Les Nouveaux Modèles du Risque de Financement : L’Approche de Portefeuille et les nouvelles pistes de réflexion

Section 3 Les nouvelles pistes de réflexion et effets de la crise financière : vers un nouveau paradigme

Nous avons essayé jusqu’à présent à travers les chapitres et sections précédentes de faire une présentation des apports de la théorie financière au risque de crédit qui représente l’objet de notre recherche. Nous avons passé en revue les principaux modèles pratiques de ce risque depuis l’approche structurelle jusqu’aux modèles de portefeuille tout en passant par les modèles de rating. La littérature consultée à ce sujet était réellement dense et les déductions faites par nos soins sont pratiquement immenses ; Pour être concis et précis, nous retenons les déductions les plus remarquables et également les plus déterminantes :

- Suivant le principe de l’intermédiation, l’activité crédit est risquée, - Pour se prémunir contre ce risque il a fallu trouver des méthodes,

- Les méthodes préconisées étaient basées sur des calculs probabilistes en vue de: déterminer la probabilité de défaillance de l’emprunteur et ensuite estimer la perte en cas de défaut,

- Ces méthodes ont donné lieu à une modélisation systématique en se basant sur une approche statistique à travers l’utilisation de logiciels sophistiqués,

- Les imputs servant de base à la construction de ces modèles reposent sur des suppositions et l’imagination d’un certain nombre de scénarios

- Pour réussir la démarche, comme pour toute logique mathématique, il a fallu des variables et des hypothèses,

- En fait les hypothèses ayant servi de base à la réussite de la démarche sont principalement de deux sortes : d’un côté le principe de la rationalité illimitée et de l’autre son corollaire la perfection des marchés (la théorie de l’efficience des marchés financiers), propres au paradigme néoclassique,

- L’objectif ultime était de déterminer les fonds propres minimaux (réglementaires) à garder par la banque pour faire face aux défaillances probables.

Il s’agit en fait d’une démarche légitime imposée par l’obligation de se prémunir contre le risque.

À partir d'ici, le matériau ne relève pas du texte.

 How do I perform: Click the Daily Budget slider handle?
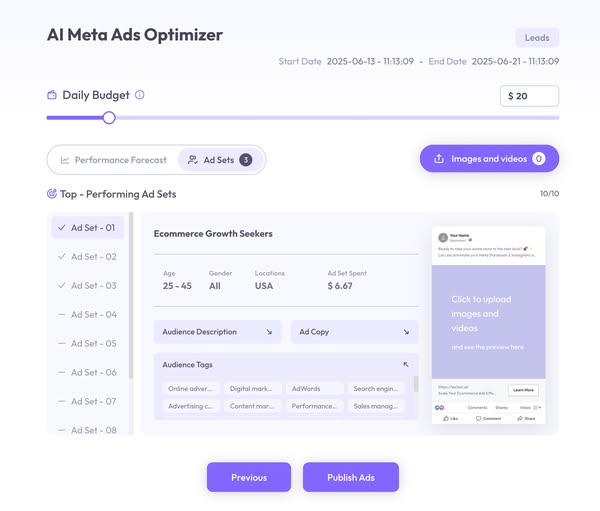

Mais ce qui ne parait peut être pas légitime, ce sont les hypothèses sur lesquels l’approche s’est édifiée : la rationalité est pratiquement limitée et les marchés sont réellement imparfaits. Et voilà qu’on peut déduire que, basée sur des hypothèses irréalistes ou erronées, l’approche risque d’être erronée. Et les crises successives viennent corroborer cette déduction.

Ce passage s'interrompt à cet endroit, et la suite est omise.